Sunday, July 19, 2009

Freak Show

I was torn between the title "Freak Show" or "Wal Mart" as they are one and the same. A trip to my friendly neighborhood WM yesterday gave me such bloggin' material. Seriously, I cannot make this crap up.

1. As I am in the antacid aisle, attempting to find my after-dinner mint (AKA Gaviscon), in my peripheral, I see a person behind me, off to the side, appear...then disappear, appear again, disappear...So I look and it is a teenage boy. He is looking at the section of the pharmacy that has the condoms. I sort of laugh to myself as I see why he keeps disappearing. Every time someone else comes into the aisle, he, I am guessing, gets embarrassed, and beats feet until he can peruse the stock again on his own. Still looking for the Gaviscon (who knew there were SO many brands of antacids...?) I watch as he finally makes his selection and walks toward the registers. But he bought a pregnancy test, which was, incidentally, right next to the condoms. I wanted to reach out as he walked past and slap the ever-living stupid out of him. I also wanted to suggest that he go ahead and pick up a box of condoms as well.

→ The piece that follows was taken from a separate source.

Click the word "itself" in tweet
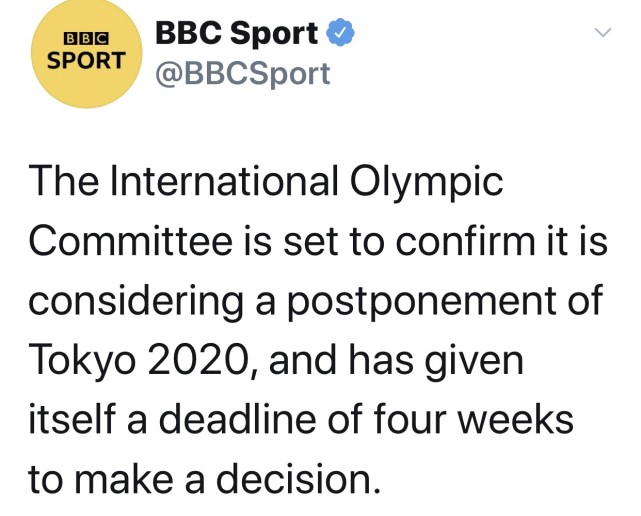[66, 420]
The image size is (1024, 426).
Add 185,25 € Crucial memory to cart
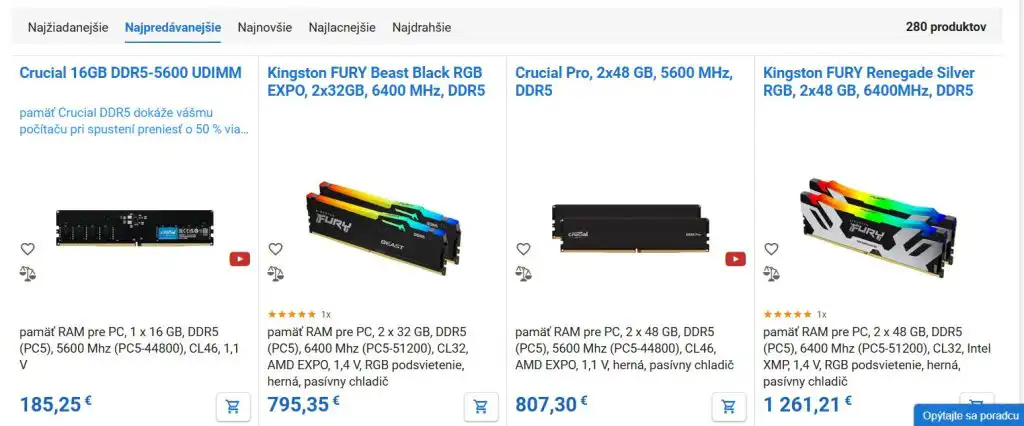[x=233, y=406]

Maybe that way, this can be the last pee-gee test he buys for a while.

2. As I was leaving, there was a guy at the end of an aisle (and God how I wish I could have snapped a pic with my cell phone, but no way to do it discreetly, not that I still have the foggiest how to transfer pics off my Blackberry onto the computer) who had on too-short purple nut-hugger shorts and a t-shirt (too tight) with a chihuahua on it. No lie, people. No freaking lie. And before you think that maybe he was a little "challenged" or whatever, his lady friend walked up to him and they chatted about "did you find this, did you find that...?" and walked off, hand in hand. The only thing that he was challenged about was his fashion sense, apparently.

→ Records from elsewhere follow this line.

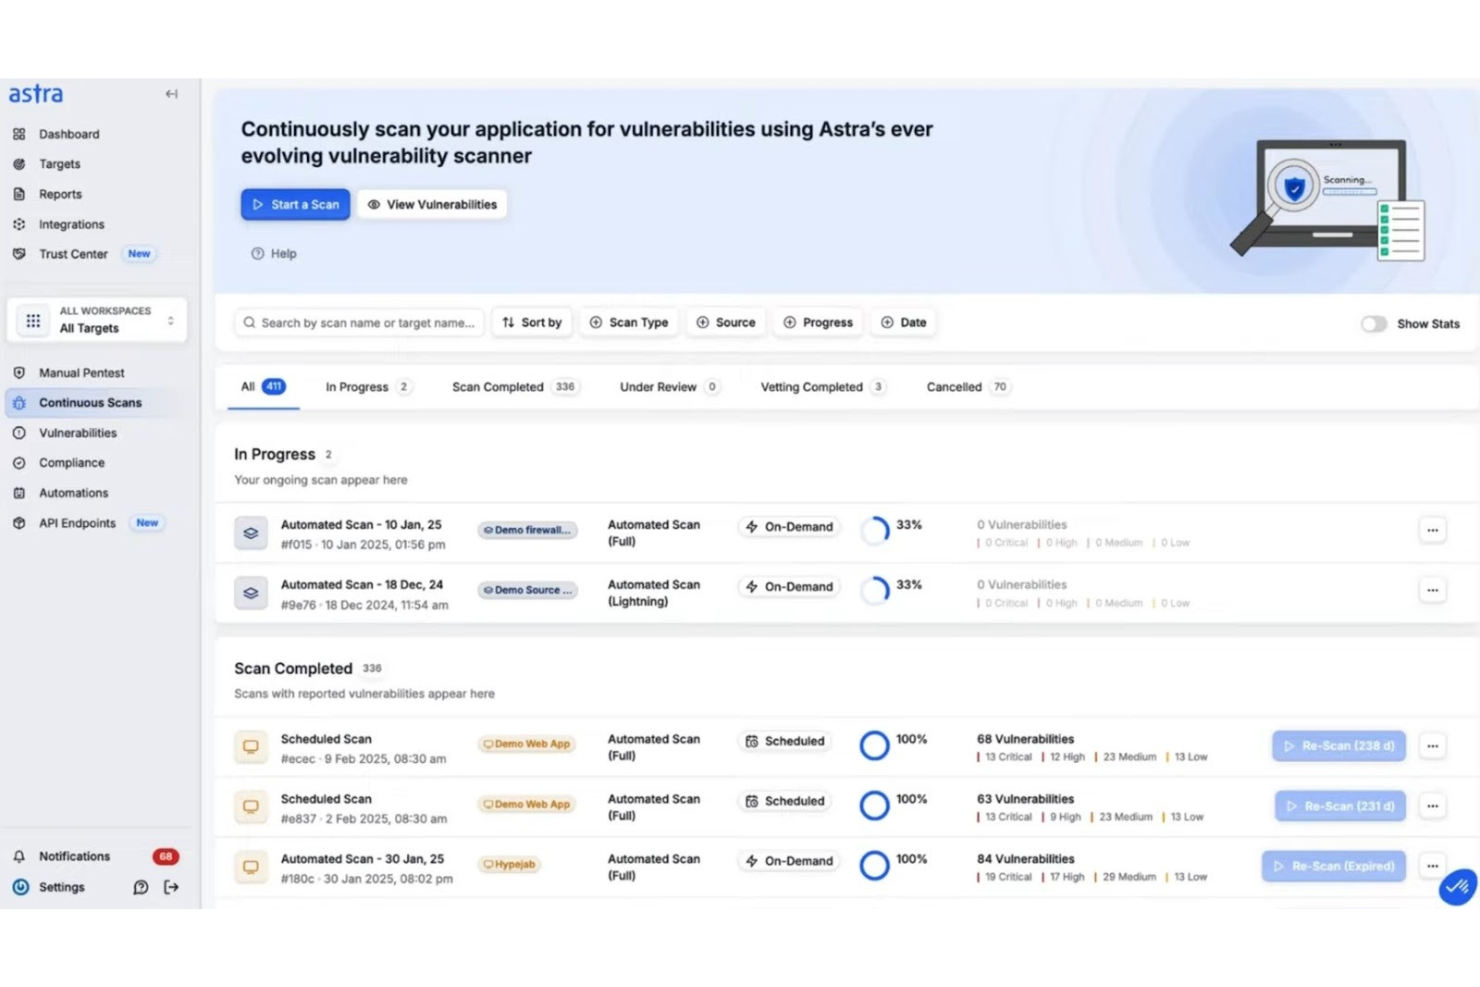Open the floating chat widget bottom right
This screenshot has height=987, width=1480.
(1456, 888)
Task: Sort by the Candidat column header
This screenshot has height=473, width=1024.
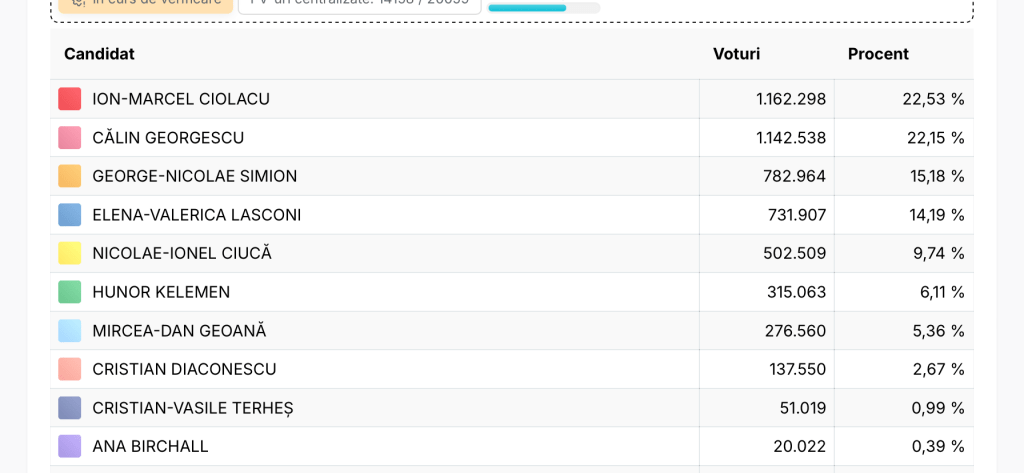Action: 99,54
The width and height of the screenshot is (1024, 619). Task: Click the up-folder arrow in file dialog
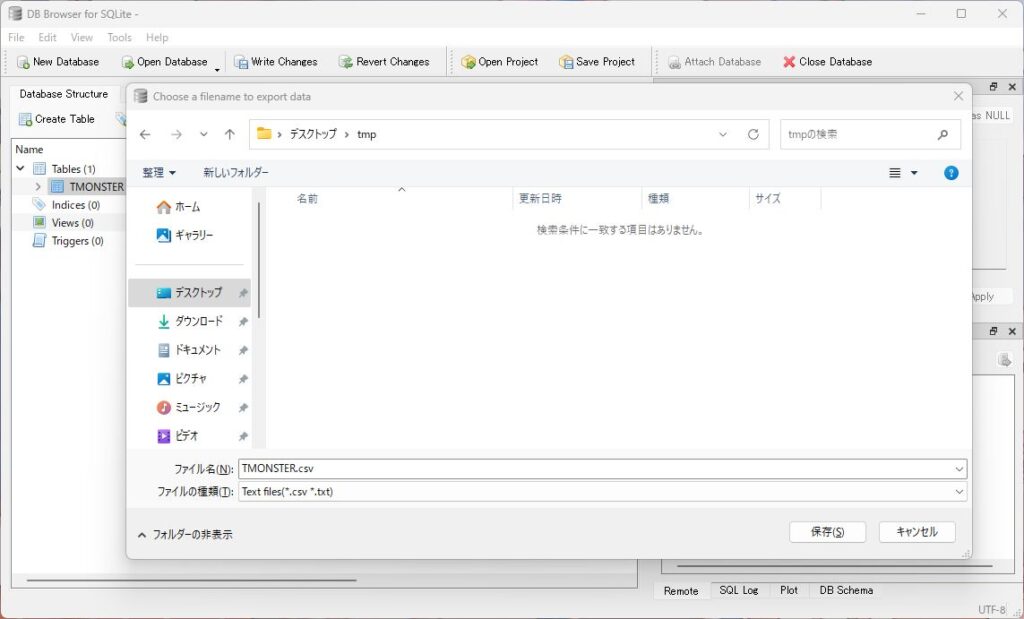click(x=230, y=134)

3. As I was loading bags into my car, I saw ugly love PDA. Now, I don't want to particularly see anyone sucking face in public, but it brings about a special *gag* factor when it is ugly love. And as luck would have it, they were right next to my car. Making out and rubbing each others' butts. Truly, every lid has a pot. But, please, take that behind closed doors.

4. I also saw a Hummer with this sticker on the back:

Riiiiight. Pretty much, what I get from this driver is, "I care about the environment. Just not that much."

And finally, as I was driving home, a Fred Durst look-alike passed by me in a CRX. I am not 100% sure of the color of the car, as the majority was Bondo-slash-primer, but I venture to say it was sort of blue (?) I find Fred Durst oddly sexy when he is onstage performing, but in a south central PA Wal Mart parking lot, it is just a chunky dirtbag with bad facial hair, driving a crappy car.


Anonymous said...

A hummer with a recycling logo! Yeah I'll have to keep my eye out for that one. Idiot.

I avoid WM at all costs. Oh how I hate WM.

Jennifer said...

Maybe the Hummer owner was enjoying some irony.

Schmoochiepoo said...

That sounds like a regular day at our WalMart here. LOL!

I totaly agree with you on Fred Durst.

Samantha said...

Yuck, Walmart. I hate it there.
About getting pics from your phone to the computer....I send it like a text message but instead of a phone number, I enter my email addy. Hope that helps!